→ **PROBLEM TO WORK ON**:
From the entries that follow, reproduce exactly and only the lines from the line with "Mobilità e trasporti (241, 2159)" to the line with "Comunicati (558, 2025)", endpoints included.

→ **EXCERPTED RECORDS**:

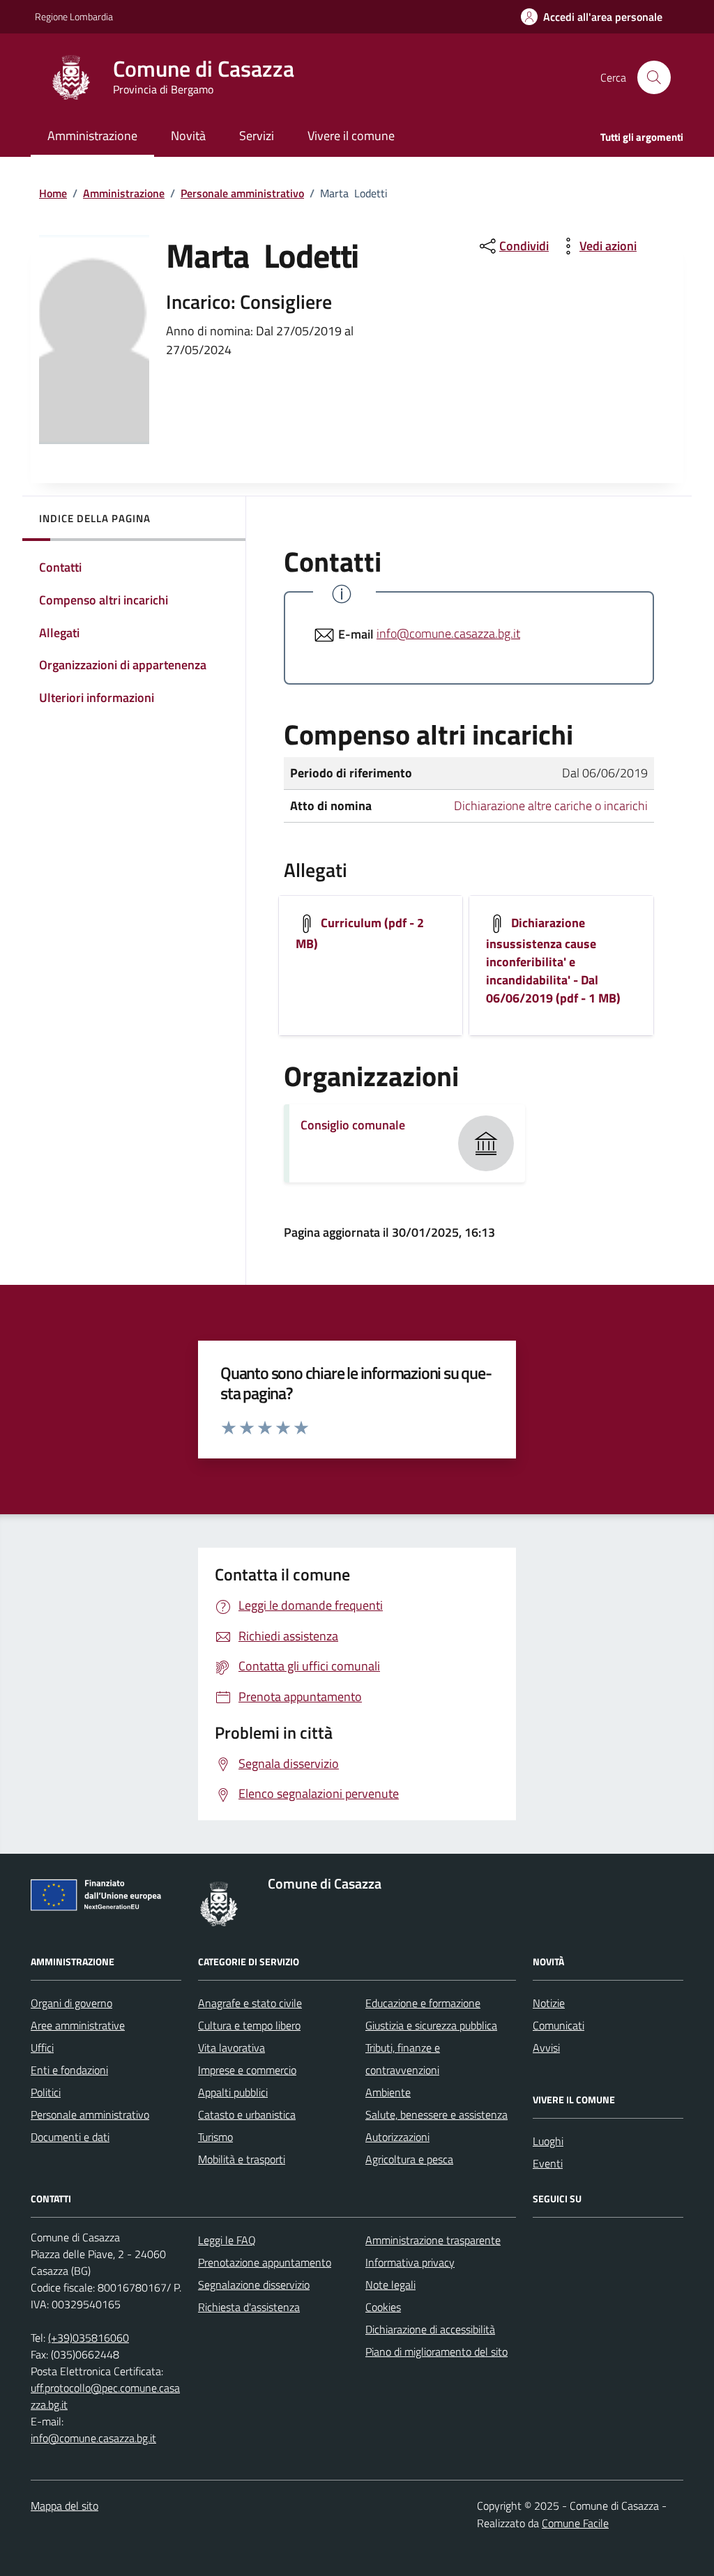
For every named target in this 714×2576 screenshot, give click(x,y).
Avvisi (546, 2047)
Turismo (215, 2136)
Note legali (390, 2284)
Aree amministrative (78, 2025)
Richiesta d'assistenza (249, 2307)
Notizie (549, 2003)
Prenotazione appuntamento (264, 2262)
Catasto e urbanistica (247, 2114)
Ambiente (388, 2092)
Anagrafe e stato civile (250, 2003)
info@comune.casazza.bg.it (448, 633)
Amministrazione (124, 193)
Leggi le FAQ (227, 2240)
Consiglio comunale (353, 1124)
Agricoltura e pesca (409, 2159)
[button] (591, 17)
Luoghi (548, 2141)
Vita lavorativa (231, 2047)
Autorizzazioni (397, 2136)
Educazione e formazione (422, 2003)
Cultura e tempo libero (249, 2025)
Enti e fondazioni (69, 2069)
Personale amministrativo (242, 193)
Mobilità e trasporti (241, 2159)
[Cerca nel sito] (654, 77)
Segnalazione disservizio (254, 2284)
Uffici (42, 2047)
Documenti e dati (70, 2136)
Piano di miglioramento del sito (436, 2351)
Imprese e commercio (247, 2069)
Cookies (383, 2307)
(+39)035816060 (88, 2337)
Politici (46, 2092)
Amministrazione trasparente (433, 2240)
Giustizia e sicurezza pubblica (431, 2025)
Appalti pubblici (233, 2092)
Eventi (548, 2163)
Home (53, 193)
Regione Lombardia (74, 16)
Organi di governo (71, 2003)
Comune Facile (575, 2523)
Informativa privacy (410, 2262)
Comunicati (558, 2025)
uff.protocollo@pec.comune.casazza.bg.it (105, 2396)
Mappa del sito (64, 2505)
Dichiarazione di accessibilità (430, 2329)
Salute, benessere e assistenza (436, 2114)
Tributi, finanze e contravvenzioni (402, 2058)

→ **SOLVED PROBLEM**:
Mobilità e trasporti (241, 2159)
[Cerca nel sito] (654, 77)
Segnalazione disservizio (254, 2284)
Uffici (42, 2047)
Documenti e dati (70, 2136)
Piano di miglioramento del sito (436, 2351)
Imprese e commercio (247, 2069)
Cookies (383, 2307)
(+39)035816060 (88, 2337)
Politici (46, 2092)
Amministrazione trasparente (433, 2240)
Giustizia e sicurezza pubblica (431, 2025)
Appalti pubblici (233, 2092)
Eventi (548, 2163)
Home (53, 193)
Regione Lombardia (74, 16)
Organi di governo (71, 2003)
Comune Facile (575, 2523)
Informativa privacy (410, 2262)
Comunicati (558, 2025)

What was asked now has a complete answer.